Teks yang Diberikan —
TARIKH

99 Kyai Kharismatik NU

KH. ABDUL HAMID
PASURUAN — JAWA TIMUR
WAFAT: 1405 H / 1985 M

 

KELAHIRANNYA

Kiai Hamid lahir di Desa Sumber Girang di Lasem, Rembang Jawa Tengah pada 1914 M (1333 H). Ia adalah anak ketiga dari tujuh belas bersaudara, lima diantaranya saudara seibu. Kiai Hamid dibesarkan di tengah keluarga santri. Ayahnya, Kiai Umar, adalah seorang ulama di Lasem dan meninggal di Jember, Jawa Timur. Kiai Umar adalah menantu Kiai Shiddiq. Kiai Siddiq sendiri adalah ayah dari KH Mahfudz Shiddiq tokoh NU dan KH Ahmad Shiddiq mantan Rais Am PBNU.

Keluarga Hamid memang memiliki keterikatan yang sangat erat dengan dunia pesantren. Sehingga, sebagaimana saudara-saudaranya yang lain, Hamid sejak kecil telah dipersiapkan untuk menjadi Kiai. Ia sudah berganti nama sebanyak dua kali. Ia lahir dengan nama Mu’thi, lalu berganti nama dangan Abdul Hamid setelah haji yang pertama. Kemudian tanpa disengaja Ahmad Qusyairi, mertuanya, memanggil dengan Hamid saja. “Nama saya memang Hamid saja, Bah (ayah)”. Katanya seperti tidak ingin mengecewakan mertuanya itu.

 

DARI PESANTREN KE PESANTREN

Anak keempat itu mula-mula belajar membaca al-Qur’an dari ayahnya. Pada umur sembilan tahun lalu ayahnya mulai mengajarkan ilmu fiqh dasar. Tiga tahun kemudian, ia mulai pisah dengan orang tuanya untuk menimba ilmu di pesantren kakeknya, KH Shiddiq, di Tegalsari Jember, Jawa Timur.  Konon, demikian penuturan Kiai Hasan Abdillah, Kiai Hamid sangat disayangi baik oleh ayahnya maupun kakeknya. Semasa kecil, sudah tampak tanda-tanda bahwa ia bakal menjadi wali dari ulama besar. “Pada usia enam tahun ia sudah bertemu Rasulullah.” katanya.

Dalam kepercayaan yang berkembang di kalangan warga NU, khususnya kaum sufi, Rasulullah. walau telah wafat, sekali waktu menemui orang-orang tertentu, khususnya para wali. Pertemuan dengan Rasulullah menjadi semacam legitimasi bagi kewalian seseorang.

Kiai Hamid mulai mengaji fiqh dari ayahnya dan para ulama di Lasem. Pada usia 12 tahun, ia mulai berkelana. Mula-mula ia belajar di pesantren kakeknya KH Shiddiq, di Tegalsari, Jember. Di sini ia diajak pergi naik haji untuk pertama kalinya bersama keluarga. Tiga tahun kemudian, untuk kedua kalinya ia menunaikan ibadah haji bersama kakek, paman-paman serta bibi-bibinya.

Catatan Mentah —
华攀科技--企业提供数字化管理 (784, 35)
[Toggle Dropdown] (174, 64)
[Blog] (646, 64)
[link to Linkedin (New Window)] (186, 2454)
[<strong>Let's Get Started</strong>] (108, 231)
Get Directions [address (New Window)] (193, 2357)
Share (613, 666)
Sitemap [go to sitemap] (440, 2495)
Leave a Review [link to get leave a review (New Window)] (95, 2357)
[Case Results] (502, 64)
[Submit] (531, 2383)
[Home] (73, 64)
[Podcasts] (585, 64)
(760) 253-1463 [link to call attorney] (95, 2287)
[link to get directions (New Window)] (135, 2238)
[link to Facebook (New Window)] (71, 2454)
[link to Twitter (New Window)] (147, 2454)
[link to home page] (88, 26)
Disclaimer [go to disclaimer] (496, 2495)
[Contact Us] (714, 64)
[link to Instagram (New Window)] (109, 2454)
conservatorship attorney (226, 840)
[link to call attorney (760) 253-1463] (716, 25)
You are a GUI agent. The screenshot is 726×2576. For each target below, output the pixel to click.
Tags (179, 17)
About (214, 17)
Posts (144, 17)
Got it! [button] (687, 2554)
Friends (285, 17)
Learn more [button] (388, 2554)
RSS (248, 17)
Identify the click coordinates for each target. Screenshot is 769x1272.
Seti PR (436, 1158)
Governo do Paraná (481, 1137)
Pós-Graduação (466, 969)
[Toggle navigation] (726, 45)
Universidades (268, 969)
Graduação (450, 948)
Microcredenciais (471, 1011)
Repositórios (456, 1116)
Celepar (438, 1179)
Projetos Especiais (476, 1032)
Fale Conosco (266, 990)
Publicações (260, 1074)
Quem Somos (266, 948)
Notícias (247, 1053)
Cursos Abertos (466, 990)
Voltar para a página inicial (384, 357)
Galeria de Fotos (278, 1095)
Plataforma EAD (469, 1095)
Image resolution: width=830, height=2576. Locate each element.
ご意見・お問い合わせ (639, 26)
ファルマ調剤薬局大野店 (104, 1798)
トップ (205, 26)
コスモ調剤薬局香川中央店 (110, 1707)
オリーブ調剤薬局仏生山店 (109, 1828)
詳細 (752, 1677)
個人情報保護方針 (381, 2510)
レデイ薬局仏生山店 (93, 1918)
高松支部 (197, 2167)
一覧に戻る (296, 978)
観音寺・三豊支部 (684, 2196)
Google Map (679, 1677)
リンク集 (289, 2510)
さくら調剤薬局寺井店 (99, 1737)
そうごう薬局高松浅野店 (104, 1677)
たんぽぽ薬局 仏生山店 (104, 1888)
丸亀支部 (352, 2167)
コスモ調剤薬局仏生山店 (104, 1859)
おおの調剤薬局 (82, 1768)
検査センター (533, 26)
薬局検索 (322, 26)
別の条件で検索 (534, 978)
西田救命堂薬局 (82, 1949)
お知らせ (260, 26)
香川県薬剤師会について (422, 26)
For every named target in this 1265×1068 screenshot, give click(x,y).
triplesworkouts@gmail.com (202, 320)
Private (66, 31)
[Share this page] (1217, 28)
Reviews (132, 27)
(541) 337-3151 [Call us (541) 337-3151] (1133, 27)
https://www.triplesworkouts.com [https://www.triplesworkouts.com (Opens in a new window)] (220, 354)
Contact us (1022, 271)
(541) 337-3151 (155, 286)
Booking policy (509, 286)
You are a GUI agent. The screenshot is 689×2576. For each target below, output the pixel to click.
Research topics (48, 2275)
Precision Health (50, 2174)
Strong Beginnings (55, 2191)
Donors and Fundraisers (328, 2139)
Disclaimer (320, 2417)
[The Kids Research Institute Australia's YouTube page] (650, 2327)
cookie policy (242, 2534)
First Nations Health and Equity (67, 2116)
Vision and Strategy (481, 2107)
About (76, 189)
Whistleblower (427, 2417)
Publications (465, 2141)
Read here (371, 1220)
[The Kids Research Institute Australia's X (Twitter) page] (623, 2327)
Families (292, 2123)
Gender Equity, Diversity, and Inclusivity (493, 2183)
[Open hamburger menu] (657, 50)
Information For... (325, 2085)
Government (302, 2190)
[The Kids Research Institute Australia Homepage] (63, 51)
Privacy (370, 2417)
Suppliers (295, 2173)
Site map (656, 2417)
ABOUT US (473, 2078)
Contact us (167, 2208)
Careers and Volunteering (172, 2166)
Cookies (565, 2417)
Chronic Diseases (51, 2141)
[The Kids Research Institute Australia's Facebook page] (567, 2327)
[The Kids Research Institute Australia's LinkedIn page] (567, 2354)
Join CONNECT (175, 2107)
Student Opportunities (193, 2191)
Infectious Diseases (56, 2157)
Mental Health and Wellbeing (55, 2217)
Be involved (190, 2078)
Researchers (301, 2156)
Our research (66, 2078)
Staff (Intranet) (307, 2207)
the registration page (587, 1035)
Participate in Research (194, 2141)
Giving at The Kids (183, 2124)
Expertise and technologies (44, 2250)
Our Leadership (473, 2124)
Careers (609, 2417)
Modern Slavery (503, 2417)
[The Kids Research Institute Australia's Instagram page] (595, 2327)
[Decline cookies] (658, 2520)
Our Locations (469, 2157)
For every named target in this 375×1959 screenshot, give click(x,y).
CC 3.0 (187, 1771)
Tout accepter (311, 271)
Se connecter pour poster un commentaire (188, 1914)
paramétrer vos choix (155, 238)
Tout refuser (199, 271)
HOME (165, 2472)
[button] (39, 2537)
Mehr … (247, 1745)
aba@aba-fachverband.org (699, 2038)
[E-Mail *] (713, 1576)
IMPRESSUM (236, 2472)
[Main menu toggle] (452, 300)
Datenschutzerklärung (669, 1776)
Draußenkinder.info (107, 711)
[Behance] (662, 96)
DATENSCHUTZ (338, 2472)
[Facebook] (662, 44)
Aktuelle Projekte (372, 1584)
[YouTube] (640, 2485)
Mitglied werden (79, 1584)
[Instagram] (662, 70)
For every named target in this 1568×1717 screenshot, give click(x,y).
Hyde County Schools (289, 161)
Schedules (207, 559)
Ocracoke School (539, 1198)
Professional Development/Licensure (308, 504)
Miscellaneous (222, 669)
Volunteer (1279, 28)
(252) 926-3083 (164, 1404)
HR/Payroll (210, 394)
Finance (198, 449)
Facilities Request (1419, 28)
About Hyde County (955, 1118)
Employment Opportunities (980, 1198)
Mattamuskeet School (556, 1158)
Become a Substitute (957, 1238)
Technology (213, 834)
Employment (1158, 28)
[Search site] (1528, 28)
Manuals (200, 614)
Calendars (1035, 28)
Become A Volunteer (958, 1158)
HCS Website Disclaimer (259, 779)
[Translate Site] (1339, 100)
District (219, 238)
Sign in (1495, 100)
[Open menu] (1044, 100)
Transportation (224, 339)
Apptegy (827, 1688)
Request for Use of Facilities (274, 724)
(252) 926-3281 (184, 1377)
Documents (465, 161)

Daftar Tugas —
1 – Tentukan apakah setiap pernyataan berikut sesuai dengan teks riwayat Kiai Hamid: (a) Kiai Hamid lahir di Lasem, Rembang, pada 1914 M; (b) nama lahir Kiai Hamid adalah Abdul Hamid; (c) haji kedua Kiai Hamid dijalankan bersama kakek, paman-paman, dan bibi-bibinya. Jawab ya atau tidak untuk masing-masing, disertai kutipan persis dari teks yang menjadi penentunya.
2 – Teruskan teks riwayat Kiai Hamid mulai sesudah kalimat terakhirnya.
Catatan-catatan tersebut sama sekali tidak digunakan di sini.

Jawaban Tertulis —
1 –
(a) Ya: "Kiai Hamid lahir di Desa Sumber Girang di Lasem, Rembang Jawa Tengah pada 1914 M (1333 H)."
(b) Tidak: "Ia lahir dengan nama Mu’thi"
(c) Ya: "untuk kedua kalinya ia menunaikan ibadah haji bersama kakek, paman-paman serta bibi-bibinya."

2 –
Tak lama kemudian ia pindah ke pesantren di Kasingan, Rembang. Di desa itu dan desa-desa sekitarnya, ia belajar fiqh, hadits, tafsir, dan lain-lain.

Pada usia 18 tahun ia pindah lagi ke Termas, Pacitan, Jawa Timur. Konon, seperti dituturkan oleh anak bungsunya yang kini menggantikannya mengasuh pesantren Salafiyah, H. Idris, pesantren itu cukup maju untuk ukuran zaman itu, dengan administrasi yang cukup rapi. Pesantren yang diasuh oleh Kiai Dimyati itu telah banyak melahirkan ulama terkemuka, antara lain: KH. Ali Ma’sum, mantan Rais Am PBNU. Menurut Idris, inilah pesantren yang telah banyak berperan dalam pembentukan bobot keilmuan Hamid. Di sini ia juga belajar berbagai ilmu keislaman. Sepulang dari pesantren itu, ia tinggal di pesantren bersama mertuanya. Di sinipun semangat keilmuanya tak pernah padam. Dengan tekun setiap harì pengajian Habib ja’far, ulama besar di pesantren itu, tentang ilmu tashawuf.

 

MENIKAH

Hamid menikah pada usia 22 tahun dengan sepupunya sendiri, Nyai Hj. Nafisah, putri KH. Ahmad Qusyairi. Pasangan ini dikaruniai enam orang anak, satu diantaranya putri. Kini tinggal satu orang yang masih hidup, KH Idris. Kematian bayi pertama, Anas, telah mengantar mendung di rumah keluarga muda itu. Terutama istrinya, Nafisah yang begitu gundah sehingga Hamid merasa perlu mengajaknya tamasya ke Bali sebagai pelipur lara.     Namun, sekali lagi Nafìsah dirundung kesusahan amat sangat setelah bayi keduanya, Zainab, meninggal dunia, padahal umurnya baru beberapa bulan. Dan lagi-lagi Kiai Hamid yang bijak itu mengajaknya ke tempat lain.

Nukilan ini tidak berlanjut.